Hello, Friend of the Franklin County CDC

Happy spring!

Last month I had the honor of spending a week in Mexico with Eduardo and a week in Guatemala with Paola learning about their work with entrepreneurs. These two smart and motivated young Professional Fellows visited the Franklin County CDC for a month last fall, and this was the exchange part of the program: my chance to visit them!

Eduardo connects young people with older artisans and craftspeople to ensure the traditional ways are not forgotten. I was invited to give a presentation at his Entrepreneurial Bootcamp in Oaxaca. Learn more about Eduardo’s project, Hacer Commun.

Paola helped start a shared-use commercial kitchen in her city of Quetzaltenango. I was thrilled to be there for her grand opening celebration and honored that she asked me to give a presentation about our 22-year-old shared-use food processing center. Read about Paola’s Project, Grupo Enlace.

I was reminded of how many similarities and challenges there are for entrepreneurs around the world. And like the Franklin County CDC does in this region, Eduardo and Paola are helping to provide the training, resources, and support necessary so more entrepreneurs will be successful.

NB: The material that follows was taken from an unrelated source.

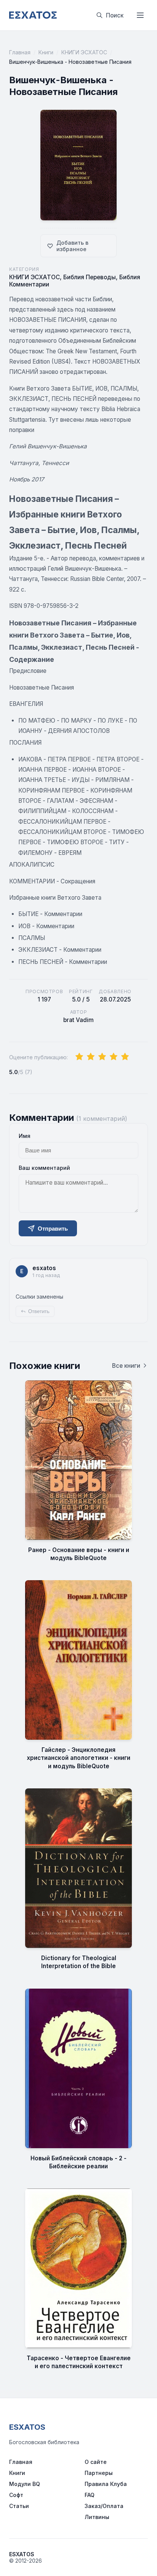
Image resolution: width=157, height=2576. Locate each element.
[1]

This educational and cultural exchange program, funded by the U.S. State Department and administered by Amherst based Institute for Training and Development, is also a way to learn more about migration issues. I met many people whose relatives had come to the U.S. Many had stories about leaving because they were harassed and threatened by drug cartels or political opponents. Others had accumulated high levels of debt because of interest rates as high as 100% per year. Disreputable lenders, often connected to the cartels, threaten these people who often feel they have no choice but to flee and try to earn more money in the U.S. to get out of debt. Most people would have preferred to stay in their home countries and make a good life for themselves and their families, but only came to the U.S. out of fear for lives.
All of this made me question U.S. migration policies. We need workers here in the States and our hard-working southern neighbors need decent paying jobs. Surely we can figure out a win-win situation, especially since the U.S. appetite for drugs is the main reason the drug cartels have the power to destabilize the region. It is my hope that by continuing relationships with people in other countries, and sharing the outcomes with you, we can begin a conversation that will help the situation.